**YOUR OBJECTIVE:** In the records that follow, the lines from the one containing "Screen dimensions: 651x330" to the one containing "344x290 pixels.", inclusive, are to be given again exactly.

**DATASET ENTRIES:**
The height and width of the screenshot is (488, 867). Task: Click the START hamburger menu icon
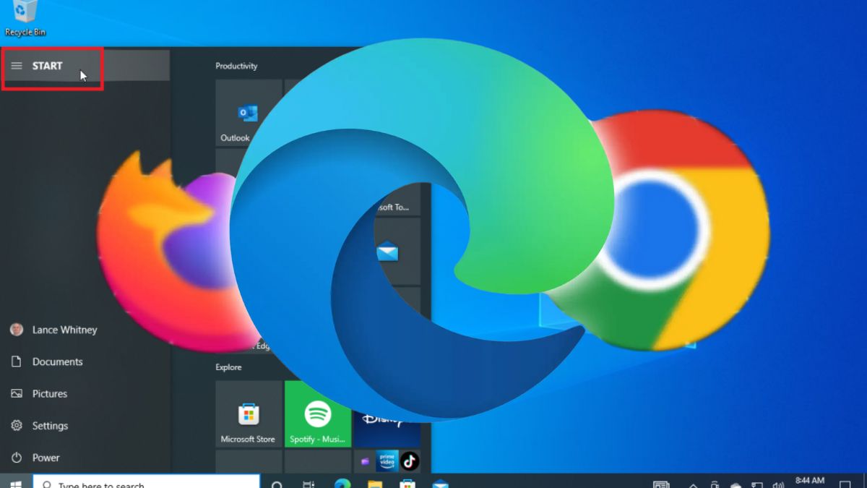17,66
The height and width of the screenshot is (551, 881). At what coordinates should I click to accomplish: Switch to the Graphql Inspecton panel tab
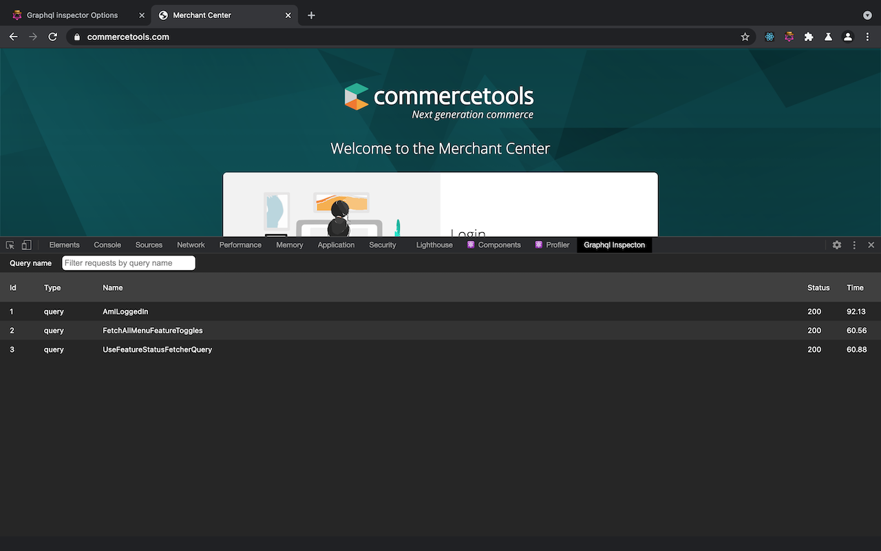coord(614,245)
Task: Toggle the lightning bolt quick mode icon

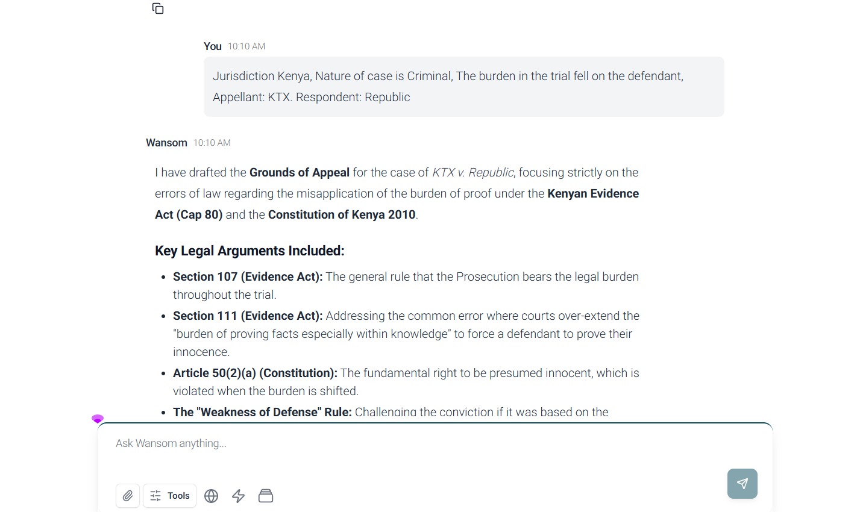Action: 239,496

==

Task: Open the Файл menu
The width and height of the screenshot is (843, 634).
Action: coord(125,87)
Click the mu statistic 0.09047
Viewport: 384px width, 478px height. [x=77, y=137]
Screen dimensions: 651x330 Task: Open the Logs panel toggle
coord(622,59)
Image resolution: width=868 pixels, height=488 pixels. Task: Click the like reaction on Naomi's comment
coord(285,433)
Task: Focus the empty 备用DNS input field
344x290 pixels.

==

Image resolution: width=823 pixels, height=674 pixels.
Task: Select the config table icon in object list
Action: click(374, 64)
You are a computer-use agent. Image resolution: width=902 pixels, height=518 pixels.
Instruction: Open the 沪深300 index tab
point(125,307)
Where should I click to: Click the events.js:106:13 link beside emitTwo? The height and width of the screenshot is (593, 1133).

**ANSWER TO THIS EXERCISE:**
Screen dimensions: 651x330 Task: Open the Logs panel toggle
coord(622,59)
Image resolution: width=868 pixels, height=488 pixels. Task: Click the like reaction on Naomi's comment
coord(285,433)
Task: Focus the empty 备用DNS input field
344x290 pixels.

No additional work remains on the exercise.